Clint Goodman (Tim Matheson) é um arquiteto/engenheiro que larga um emprego muito bom em Manhattan e parte de volta para sua cidade natal, onde constrói um rentável negócio de construção civil. Ele trouxe consigo sua esposa Joanna (Jennifer Jason Leigh), que não está nada contente com a mudança da cidade grande para o interior e já não está mais feliz ao lado do marido. Somadas as infelicidades da moça, o resultado não poderia ser outro se não ela ter um amante. Só que esse amante, o médico Cort Van Owen (William Atherton), tem planos muito ambiciosos e para realiza-los arma o crime perfeito – Joanna mataria envenenado seu marido e com o dinheiro da herança eles abririam uma clínica de cirurgia plástica em Hollywood para Cort.

Em pouco tempo, o clima entre Clint e Joanna fica insuportável e ela passa a dar suas escapadas com mais frequência. Sobra para Clint seus momentos de calmaria curtindo pescarias com o xerife local, Sam Eberly (Hoyt Axton), grande amigo de seu falecido pai e seu melhor amigo.

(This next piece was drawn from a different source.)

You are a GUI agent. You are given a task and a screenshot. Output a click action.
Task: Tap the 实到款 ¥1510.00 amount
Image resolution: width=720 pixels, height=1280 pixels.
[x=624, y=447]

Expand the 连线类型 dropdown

Cort e Joanna resolvem executar o plano de assassinar Clint, mesmo com a moça estando reticente. Cort dá a Joanna um veneno muito especial, com a capacidade de causar um ataque cardíaco fulminante caso quem o consumir absorva toda a dosagem. No mesmo dia, Joanna prepara um jantar “especial” a Clint depois de uma nova briga. Porém, Joanna desperdiça parte do veneno e usa apenas uma parte para temperar a comida de seu futuro finado marido. Pouco depois de degustar seu jantar romântico, Clinte sofre um ataque e morre.

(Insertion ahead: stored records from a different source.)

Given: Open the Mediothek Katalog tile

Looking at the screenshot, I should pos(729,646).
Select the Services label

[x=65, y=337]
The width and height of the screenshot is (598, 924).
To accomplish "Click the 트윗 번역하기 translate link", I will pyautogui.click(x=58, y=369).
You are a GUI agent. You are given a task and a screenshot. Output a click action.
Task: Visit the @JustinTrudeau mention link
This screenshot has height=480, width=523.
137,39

Apesar das suspeitas, Cort e Joanna conseguem se livrar da polícia e encerrar o caso como uma morte natural. Com isso, a agora viúva consegue vender a milionária empresa do marido e juntar alguns milhões de dólares para fugir com o amante. O que a dupla de criminosos não esperava era que o efeito do veneno não fosse o bastante para matar Clint e que ele fosse despertar de um sono cataléptico dentro do caixão e conseguisse fugir graças à economia de Joanna na hora de comprar um caixão. Daí para a frente, Clint elabora um criterioso e bem feito plano para dar o troco no casal de pilantras.

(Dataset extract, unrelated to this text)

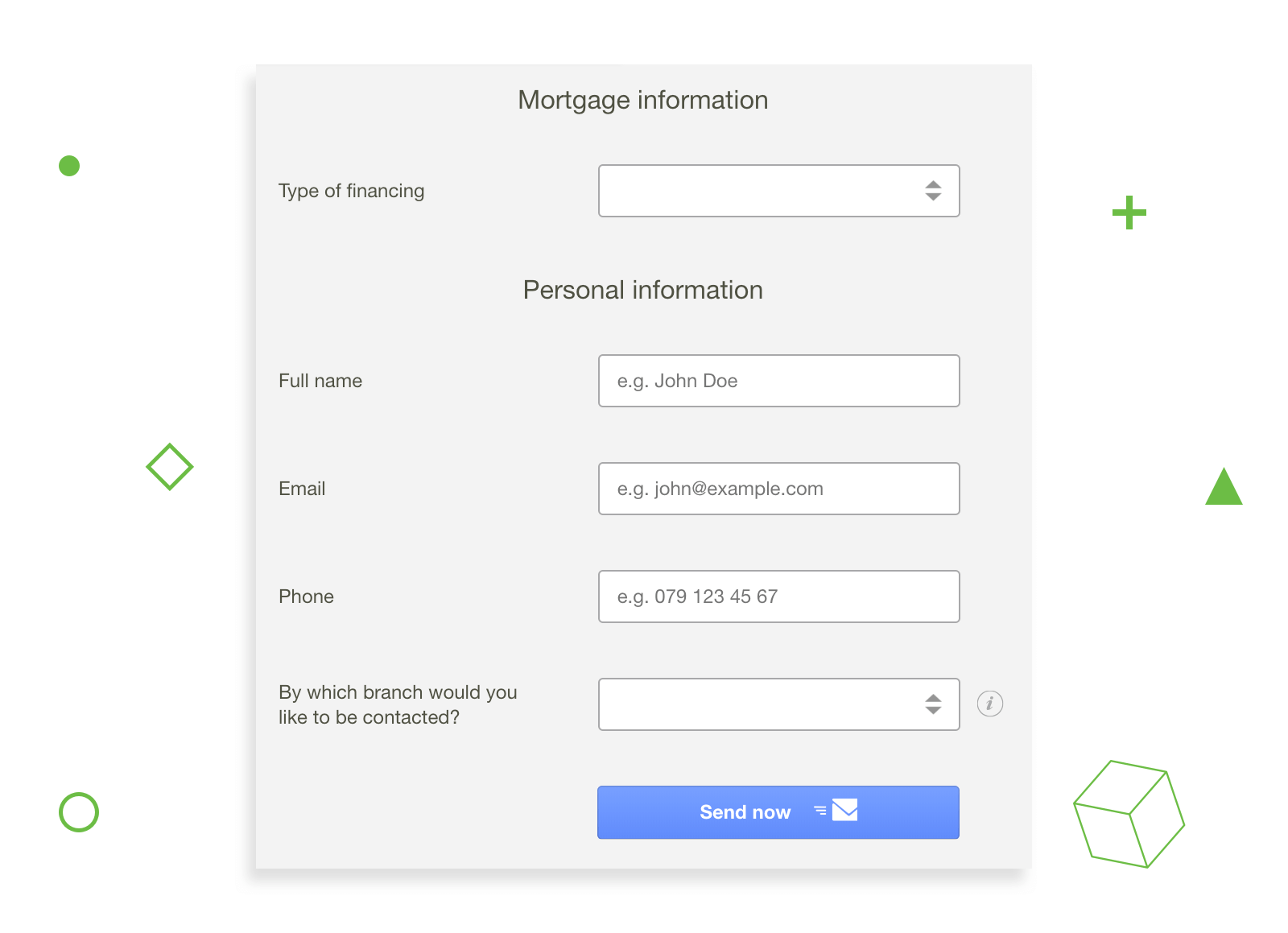Click the Mortgage information heading
1288x933 pixels.
[x=643, y=99]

Sepultado Vivo é um ótimo filme. Feito nos anos 1990, com os recursos básicos de uma produção para a TV, não poderia explorar a violência como acontece hoje e nem ter toda a habitual nudez, sexo e outros recursos que os filmes usam para atrair o expectador. Com isso, sobra a tarefa para o diretor e para o roteirista, que são obrigados a fazer um trabalho convincente para que o filme tenha sucesso. Neste caso, Frank Darabopnt, que estreava na direção de longas-metragens, debuta com categoria ao dar vida a uma trama muito bem costurada por Mark Carducci em seu roteiro. Todas as pontas se encaixam e o filme flui de modo bastante convincente.

Darabont já dá indícios em seu primeiro filme de que é muito competente. Prova disso está em suas obras mais recentes, como as duas adaptações de textos de Stephen King: À Espera de um Milagre e O Nevoeiro, e a produção de um dos mais novos sucessos da TV nos EUA, a série The Walking Dead.

Concluindo, Sepultado Vivo é um marco da TV aberta nacional, merece ser visto novamente em DVD e, por que não, estar na coleção de quem gosta de uma diversão leve.